### [Brano scelto]
L’Hafa me lo ricordavo così. Ma non ero mai entrata dentro. Rimango estasiata dal negozio (che puoi vedere cliccando qui) che è proprio all’interno dei locali e se non compro tutto è semplicemente perché sono lì in un’altra veste e mi impongo di farlo con calma un’altra volta. Ci sono delle piccole tajine in vetrina. Teiere e cuscini. Suppellettili e articoli ricercati. Ci sono anche le tende nello stile che piace alla mia mamma. E poi ci sono dei piatti. Dei piatti con  i tipici decori marocchini. Di una bellezza disarmante. Ce ne sono anche alcuni in formato gigante appesi al muro in quella scala in fondo che intravedo. Quella che porta alle cucine. La stessa che a distanza di qualche giorno mi vedrà scendere con uno di quei piatti stracolmo di Cous Cous. Il viaggio di questi oggetti ha inizio nell’area di Marrakech. Lo avevo letto nel sito. Una volta al mese arrivano a Torino i pezzi più pregiati di questa incredibile produzione marocchina artigianale. Dalle teiere come detto sino ad arrivare ai vassoi e ai tessuti. Ci sono i tavoli in tadelkat e zellige e pure le lampade. Ci sono i contenitori e gli specchi con fregi orientali che tolgono il fiato. E‘ davvero un luogo che ti catapulta in un altro mondo. Pianeta, direi. E compare sempre quel tappeto. Quello di cui parlavo proprio nel momento dell’annuncio di quello che sarebbe stato. Un tappeto magico che si libra in volo nel cielo di Torino e ti fa viaggiare. Sognare.
Milly ci fa provare un tè alla menta che definire solo buono o meraviglioso è un’offesa. Nessun aggettivo può essere adatto. E ci fa assaggiare un’altra bevanda che mi conquisterà definitivamente. La bevanda che producono direttamente all’Hafa Cafè e che dovrebbero davvero imbottigliare per dare la possibilità a tutti di testarla. Sa di zenzero e limone. E io che ho sempre detestato fortemente lo zenzero mi trovo lì come se fossi stata catapultata, dopo un viaggio sul tappeto volante, a Marrakech. Tutto mi ricorda il mio brevissimo viaggio a  Tunisi, Marrakech e Sidi Bo Said. Ne sento anche l’odore. E mentre sorseggio Tè alla menta e bevanda allo zenzero e limone non posso fare a meno di pensare alla mia mamma, che in quell’occasione doveva ancora arrivare a Torino e guardare il Nippo che sorride lanciando la pallina a.

Al veicolatore di sogni. Di questo sogno. Ricordi quando all’inizio parlavo di me come se fossi Dorothy? E di quel Toto, cane di Dorothy, che in realtà in questa favola si chiama Baldo? Ecco. Ne parlavo qui.

### [Dati di partenza]
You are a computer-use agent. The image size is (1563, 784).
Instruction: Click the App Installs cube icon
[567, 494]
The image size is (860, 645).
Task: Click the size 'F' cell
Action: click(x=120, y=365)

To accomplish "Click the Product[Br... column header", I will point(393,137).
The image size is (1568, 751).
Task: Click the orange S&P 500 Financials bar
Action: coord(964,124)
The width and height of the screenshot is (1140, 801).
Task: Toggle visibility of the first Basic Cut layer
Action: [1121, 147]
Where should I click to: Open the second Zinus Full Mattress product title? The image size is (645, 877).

### [Consegna 1]
Copia senza modifiche le righe dell'elenco, dalla prima fino a quella che contiene "Action: click(x=120, y=365)", entrambe incluse.
### [Consegna 2]
Riprendi il brano sull'Hafa Cafè di Torino e proseguilo a partire dalla sua ultima frase.

### [Risposta 1]
You are a computer-use agent. The image size is (1563, 784).
Instruction: Click the App Installs cube icon
[567, 494]
The image size is (860, 645).
Task: Click the size 'F' cell
Action: click(x=120, y=365)

### [Risposta 2]
Perché  è proprio così che questa Favola comincia e finisce. Perché quella che ho cercato velocemente (e purtroppo distrattamente perché i muratori non mi abbandonano come gli impegni e la roba tediosa della vita quotidiana) di raccontarti questa settimana attraverso diapositive, parole, didascalie, tweet e aggiornamenti è proprio una favola.

Confusa, frenetica, piena di flashblack e disturbante per quanto ricca, piena, zeppa di dettagli che il più delle volte sono fondamentali solo per chi c’era. Per me. Per chi sa.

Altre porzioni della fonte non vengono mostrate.